Of course, I would expect to pay premiums even on a public option, and will probably choose private insurance over a public option if that is a possibility. Just like I am sticking with my private insurance right now even though I have Medicare, in order to do my little part to save our government money. I’m sticking with them even though they drive me crazy with their foolishness.
My insurance is okay right now. The drug plan is pretty sucky, but I don’t have many prescriptions.

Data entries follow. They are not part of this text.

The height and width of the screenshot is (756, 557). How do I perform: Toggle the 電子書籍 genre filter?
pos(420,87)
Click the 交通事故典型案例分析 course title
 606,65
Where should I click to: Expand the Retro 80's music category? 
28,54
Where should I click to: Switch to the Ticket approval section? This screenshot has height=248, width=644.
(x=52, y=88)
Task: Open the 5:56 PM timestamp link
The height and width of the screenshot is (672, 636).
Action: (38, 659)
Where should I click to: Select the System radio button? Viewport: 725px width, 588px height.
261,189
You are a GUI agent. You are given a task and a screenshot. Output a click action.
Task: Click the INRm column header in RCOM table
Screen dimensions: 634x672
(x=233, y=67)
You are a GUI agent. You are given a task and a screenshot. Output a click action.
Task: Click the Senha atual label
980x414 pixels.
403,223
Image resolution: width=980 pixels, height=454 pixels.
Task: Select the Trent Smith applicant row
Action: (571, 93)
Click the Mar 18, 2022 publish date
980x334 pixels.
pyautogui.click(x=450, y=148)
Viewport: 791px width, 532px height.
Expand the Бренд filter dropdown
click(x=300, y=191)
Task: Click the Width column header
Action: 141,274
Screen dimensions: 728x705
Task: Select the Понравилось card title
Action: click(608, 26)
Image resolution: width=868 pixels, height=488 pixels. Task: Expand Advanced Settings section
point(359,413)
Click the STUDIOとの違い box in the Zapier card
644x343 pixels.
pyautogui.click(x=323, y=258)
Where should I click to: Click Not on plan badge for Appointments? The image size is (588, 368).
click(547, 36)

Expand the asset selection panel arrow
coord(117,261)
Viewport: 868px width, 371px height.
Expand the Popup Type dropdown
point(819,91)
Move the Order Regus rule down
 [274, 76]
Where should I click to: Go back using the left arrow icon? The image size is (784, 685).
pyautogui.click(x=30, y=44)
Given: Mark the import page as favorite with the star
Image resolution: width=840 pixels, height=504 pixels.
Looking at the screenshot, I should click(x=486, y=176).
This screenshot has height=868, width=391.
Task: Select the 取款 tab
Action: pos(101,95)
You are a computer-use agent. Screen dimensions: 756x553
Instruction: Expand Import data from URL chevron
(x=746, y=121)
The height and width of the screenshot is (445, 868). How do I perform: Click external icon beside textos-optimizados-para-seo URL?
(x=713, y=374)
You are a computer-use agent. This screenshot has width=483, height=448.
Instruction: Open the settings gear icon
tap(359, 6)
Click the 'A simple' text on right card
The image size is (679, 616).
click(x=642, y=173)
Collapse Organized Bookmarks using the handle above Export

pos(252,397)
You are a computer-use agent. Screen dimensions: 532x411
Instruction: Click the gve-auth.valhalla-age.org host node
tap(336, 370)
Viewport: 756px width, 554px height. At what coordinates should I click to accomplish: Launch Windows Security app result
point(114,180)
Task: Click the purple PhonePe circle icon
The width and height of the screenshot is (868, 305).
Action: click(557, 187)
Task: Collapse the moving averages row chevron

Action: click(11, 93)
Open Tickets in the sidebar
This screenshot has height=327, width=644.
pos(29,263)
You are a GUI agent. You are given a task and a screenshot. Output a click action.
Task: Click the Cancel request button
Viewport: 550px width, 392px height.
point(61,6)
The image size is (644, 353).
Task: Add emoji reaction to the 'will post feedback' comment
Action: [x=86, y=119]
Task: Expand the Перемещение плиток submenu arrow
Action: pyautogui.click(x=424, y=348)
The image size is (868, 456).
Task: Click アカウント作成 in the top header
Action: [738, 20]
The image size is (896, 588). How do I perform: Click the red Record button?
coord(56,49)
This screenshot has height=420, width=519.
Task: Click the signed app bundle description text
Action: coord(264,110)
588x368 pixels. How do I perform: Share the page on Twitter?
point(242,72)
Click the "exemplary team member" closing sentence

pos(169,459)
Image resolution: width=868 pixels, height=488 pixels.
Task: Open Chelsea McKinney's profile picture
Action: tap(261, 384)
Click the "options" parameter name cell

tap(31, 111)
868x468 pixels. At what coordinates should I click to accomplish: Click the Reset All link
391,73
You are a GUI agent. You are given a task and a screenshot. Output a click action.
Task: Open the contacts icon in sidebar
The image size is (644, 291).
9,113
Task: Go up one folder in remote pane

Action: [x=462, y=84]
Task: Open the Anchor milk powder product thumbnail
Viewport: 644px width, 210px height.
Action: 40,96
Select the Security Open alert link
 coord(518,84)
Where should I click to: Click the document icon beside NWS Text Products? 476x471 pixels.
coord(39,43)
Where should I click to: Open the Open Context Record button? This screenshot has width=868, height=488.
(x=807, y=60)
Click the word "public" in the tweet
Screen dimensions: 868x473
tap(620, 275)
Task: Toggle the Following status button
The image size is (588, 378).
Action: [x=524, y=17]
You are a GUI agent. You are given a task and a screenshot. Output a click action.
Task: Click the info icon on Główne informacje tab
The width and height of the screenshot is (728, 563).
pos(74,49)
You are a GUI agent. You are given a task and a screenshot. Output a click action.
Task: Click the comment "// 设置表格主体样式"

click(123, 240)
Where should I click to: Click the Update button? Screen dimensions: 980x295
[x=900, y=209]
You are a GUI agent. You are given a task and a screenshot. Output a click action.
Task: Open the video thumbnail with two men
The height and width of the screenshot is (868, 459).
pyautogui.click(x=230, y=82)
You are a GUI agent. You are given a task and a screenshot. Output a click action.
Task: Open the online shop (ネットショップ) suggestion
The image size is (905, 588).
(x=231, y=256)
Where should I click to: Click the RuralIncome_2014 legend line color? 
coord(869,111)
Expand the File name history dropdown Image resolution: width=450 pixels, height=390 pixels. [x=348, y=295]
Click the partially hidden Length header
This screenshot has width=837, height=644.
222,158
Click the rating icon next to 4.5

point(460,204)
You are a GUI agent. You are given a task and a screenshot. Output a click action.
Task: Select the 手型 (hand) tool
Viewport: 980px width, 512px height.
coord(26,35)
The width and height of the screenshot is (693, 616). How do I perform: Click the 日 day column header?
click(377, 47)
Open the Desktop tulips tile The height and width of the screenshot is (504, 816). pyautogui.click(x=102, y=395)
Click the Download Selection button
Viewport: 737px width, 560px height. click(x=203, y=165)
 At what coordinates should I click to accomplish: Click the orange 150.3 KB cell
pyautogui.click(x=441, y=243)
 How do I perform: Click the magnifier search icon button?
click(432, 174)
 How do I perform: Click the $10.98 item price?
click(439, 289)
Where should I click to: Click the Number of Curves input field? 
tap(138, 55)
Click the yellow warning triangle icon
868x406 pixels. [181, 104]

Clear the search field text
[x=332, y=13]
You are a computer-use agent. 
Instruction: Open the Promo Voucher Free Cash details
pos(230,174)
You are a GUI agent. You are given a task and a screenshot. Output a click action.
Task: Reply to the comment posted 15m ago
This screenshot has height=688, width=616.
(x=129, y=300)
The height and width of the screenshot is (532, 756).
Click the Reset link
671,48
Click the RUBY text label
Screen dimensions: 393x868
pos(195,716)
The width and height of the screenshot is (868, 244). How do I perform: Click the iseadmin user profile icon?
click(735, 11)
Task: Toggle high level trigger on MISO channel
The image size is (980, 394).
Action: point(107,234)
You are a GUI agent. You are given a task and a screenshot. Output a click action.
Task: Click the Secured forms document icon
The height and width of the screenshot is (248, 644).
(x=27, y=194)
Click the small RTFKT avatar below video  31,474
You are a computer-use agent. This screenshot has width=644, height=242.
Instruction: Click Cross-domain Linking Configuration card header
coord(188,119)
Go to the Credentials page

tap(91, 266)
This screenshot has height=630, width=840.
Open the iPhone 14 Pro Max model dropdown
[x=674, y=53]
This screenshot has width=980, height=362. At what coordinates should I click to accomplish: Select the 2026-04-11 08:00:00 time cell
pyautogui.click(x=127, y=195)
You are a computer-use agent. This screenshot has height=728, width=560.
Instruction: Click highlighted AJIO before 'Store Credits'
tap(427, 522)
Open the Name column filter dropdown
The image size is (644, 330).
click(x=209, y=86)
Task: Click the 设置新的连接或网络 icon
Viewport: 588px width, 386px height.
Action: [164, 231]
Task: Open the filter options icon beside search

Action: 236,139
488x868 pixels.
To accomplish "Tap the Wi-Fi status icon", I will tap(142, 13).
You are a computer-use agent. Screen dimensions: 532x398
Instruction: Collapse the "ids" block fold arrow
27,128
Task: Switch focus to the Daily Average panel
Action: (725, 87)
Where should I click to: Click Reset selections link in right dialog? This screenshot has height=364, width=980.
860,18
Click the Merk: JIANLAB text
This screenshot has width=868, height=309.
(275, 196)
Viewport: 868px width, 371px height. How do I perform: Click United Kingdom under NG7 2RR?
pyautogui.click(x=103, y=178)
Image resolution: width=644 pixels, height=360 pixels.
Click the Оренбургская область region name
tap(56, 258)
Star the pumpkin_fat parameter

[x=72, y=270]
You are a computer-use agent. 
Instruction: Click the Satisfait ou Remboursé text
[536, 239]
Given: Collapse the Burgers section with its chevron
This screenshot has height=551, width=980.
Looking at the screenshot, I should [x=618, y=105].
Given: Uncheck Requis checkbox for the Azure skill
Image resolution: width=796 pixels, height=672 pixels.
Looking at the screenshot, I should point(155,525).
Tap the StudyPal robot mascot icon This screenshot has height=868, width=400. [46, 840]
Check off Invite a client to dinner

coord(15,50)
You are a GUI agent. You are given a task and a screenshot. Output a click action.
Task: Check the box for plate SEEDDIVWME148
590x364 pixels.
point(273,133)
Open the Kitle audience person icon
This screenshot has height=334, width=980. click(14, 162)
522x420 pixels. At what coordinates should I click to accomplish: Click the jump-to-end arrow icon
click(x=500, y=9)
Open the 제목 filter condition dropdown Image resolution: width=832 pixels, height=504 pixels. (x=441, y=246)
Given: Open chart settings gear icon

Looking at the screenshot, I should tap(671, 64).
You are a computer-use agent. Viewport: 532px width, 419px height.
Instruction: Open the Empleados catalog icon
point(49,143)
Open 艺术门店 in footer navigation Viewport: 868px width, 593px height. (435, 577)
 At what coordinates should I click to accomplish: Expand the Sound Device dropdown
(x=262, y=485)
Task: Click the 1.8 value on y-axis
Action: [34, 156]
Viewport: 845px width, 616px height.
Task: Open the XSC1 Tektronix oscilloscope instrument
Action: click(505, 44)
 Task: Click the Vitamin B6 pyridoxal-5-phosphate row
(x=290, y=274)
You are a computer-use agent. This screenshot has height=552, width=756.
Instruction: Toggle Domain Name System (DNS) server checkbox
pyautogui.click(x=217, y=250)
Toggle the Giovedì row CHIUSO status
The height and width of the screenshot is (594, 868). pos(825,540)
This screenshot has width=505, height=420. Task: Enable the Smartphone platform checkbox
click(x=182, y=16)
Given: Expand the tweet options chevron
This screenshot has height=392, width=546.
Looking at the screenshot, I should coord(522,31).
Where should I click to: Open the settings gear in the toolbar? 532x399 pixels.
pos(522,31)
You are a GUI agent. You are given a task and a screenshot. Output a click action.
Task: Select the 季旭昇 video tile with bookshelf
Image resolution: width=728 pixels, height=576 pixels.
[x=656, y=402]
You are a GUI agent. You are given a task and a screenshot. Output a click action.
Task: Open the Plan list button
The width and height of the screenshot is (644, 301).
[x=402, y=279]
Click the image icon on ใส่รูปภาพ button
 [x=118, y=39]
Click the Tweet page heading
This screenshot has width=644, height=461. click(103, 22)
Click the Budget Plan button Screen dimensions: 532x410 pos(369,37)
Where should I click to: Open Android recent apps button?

My health insurance is pretty good right now. But I’m terrified that if I happened to be layed off, after just a few months of unemployment I’d be unable to get health insurance. That’s why I’m strongly in favor of some form of insurance reform that covers everyone.
I had Kaiser for a while–it’s the only thing I could get through my workplace–but didn’t like it. Now I pay out of pocket for an Anthem Blue Cross PPO. More money out, and a high deductible, but more choices, faster services, no waiting for authorizations or referrals. I have their Dental PPO as well.
I’m self employed and we get our health insurance through my wife’s job. We have no complaints as it has covered us and our three kids with no issues that I can remember.
We pay around 400 monthly and pretty low co-pays. It would be great if it were cheaper, but I think that we get good value for the that we contribute
I think that a lot of them could afford if they wanted to but choose to do otherwise. That’s no concern of mine.